§ **Exercise text**:
▬▬▬
A woman in Australia has lost both her baby twins at 32 weeks gestation after doctors aborted the ‘wrong’ baby in a major medical mix-up.
The tragedy has prompted critics to question why it is considered socially acceptable to abort babies with medical complications.
The unnamed woman wanted to abort one of her babies because a scan showed it to have a heart defect, which doctors said gave it a slim chance of survival.
But doctors realised that they had aborted the ‘wrong’ twin when they discovered the healthy baby had died.
Dr Peter Saunders of the Christian Medical Fellowship said: “The story graphically illustrates the grim reality of the ‘search and destroy’ approach to unborn babies with special needs. Such procedures are now very common although very few involve twins.”
He stated: “It is interesting that the killing of an ‘unwanted’ child with special needs in the womb is regarded as ‘normal’ whilst the killing of a ‘wanted’ normal child is seen as a tragedy and worthy of international news coverage.
“And yet if the ‘abnormal’ baby had actually been born, doctors would presumably have done everything possible to provide what treatment or care they could.
“Of course if the second ‘normal’ child had also been ‘unwanted’ then the story would not have warranted a mention. Abortion of ‘unwanted’ ‘normal’ babies takes place over 40 million times every year around the world”, he added.
The Royal Women’s Hospital apologised for the “distressing clinical accident” and the hospital is now the subject of a full investigation.
▬▬▬
§ **Prompt 1**:
Please write out the stretch of the twins article from "But doctors realised" through "care they could.".
§ **Prompt 2**:
Translate this sentence from the twins article into Spanish: "The unnamed woman wanted to abort one of her babies because a scan showed it to have a heart defect, which doctors said gave it a slim chance of survival."

§ **Source data**:
▬▬▬
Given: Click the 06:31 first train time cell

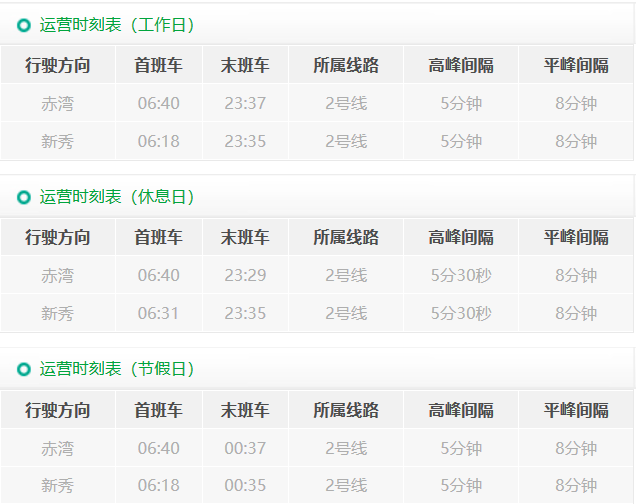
▬▬▬
§ **Written reply 1**:
But doctors realised that they had aborted the ‘wrong’ twin when they discovered the healthy baby had died.
Dr Peter Saunders of the Christian Medical Fellowship said: “The story graphically illustrates the grim reality of the ‘search and destroy’ approach to unborn babies with special needs. Such procedures are now very common although very few involve twins.”
He stated: “It is interesting that the killing of an ‘unwanted’ child with special needs in the womb is regarded as ‘normal’ whilst the killing of a ‘wanted’ normal child is seen as a tragedy and worthy of international news coverage.
“And yet if the ‘abnormal’ baby had actually been born, doctors would presumably have done everything possible to provide what treatment or care they could.

§ **Written reply 2**:
La mujer, cuyo nombre no se ha dado a conocer, quería abortar a uno de sus bebés porque una ecografía mostró que tenía un defecto cardíaco, lo que, según los médicos, le daba escasas probabilidades de supervivencia.